And both sides have had extensive logging and mining in the past few years.
At first many residents thought the White Flame and Mingo Logan mountaintop mines were to blame for their damages. But residents and DEP inspectors have found more runoff from logging. The pages for Pigeon Creek and Shady Woods explore the land disturbances on the south side of the creek. This page looks at some of the worst flooded parts of the north side of the creek between Horsepen Mountain and Varney.
Ronnie Smith and his family had only lived in his house on a hill on the north side of Pigeon Creek for four months when the flood hit. His house is two miles west of Shady Woods and across the road from Mallard Lester, whose garden was buried by a rock slide off the mountain.

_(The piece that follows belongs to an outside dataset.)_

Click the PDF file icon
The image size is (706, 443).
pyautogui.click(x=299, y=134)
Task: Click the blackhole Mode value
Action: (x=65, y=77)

Smith, a railroad worker for more than two decades, first thought the mines were to blame. But when he walked up the mountain behind his house, he found a large logging site and a network of logging roads. He videotaped the patterns of water flow and washouts. The roads sent water and rocks cascading down a gully, landing behind and in front of his house. In fact, a few cut logs can be seen mixed in with the rocks at the center of the photo. Smith also took me up the mountain across Route 52 from his house. We found logging and an old mountaintop mine contributed to runoff there. (See Pigeon Creek).
Smith called the owner of the logging company and told him that he wouldn't file a lawsuit if the company would clean the rocks out of his yard. The owner said he would, but no one ever came to clean up. Now Smith is talking to lawyers.
"The logging industry doesn't want to be regulated," he said. "They've got to get after them. They cut all those roads in the hills."
Smith is not sure he is going to stay in his house. The rear foundation is damaged by the rock slide, and the basement was flooded. His homeowner's insurance doesn't cover the damage. FEMA won't help. And he can't afford an SBA loan. He is considering applying for a FEMA buyout and moving to Tennessee with his wife.
Like so many other flood survivors, he heads to higher ground whenever a hard rain comes.
Another hard hit hollow was Little Muncy. These hills have been logged, and a valley fill was built at the end of the hollow a few years ago. Cut logs can be seen in the washout in the photo on the right. Houses at the bottom of the hollow were hit hard by rocks and mud.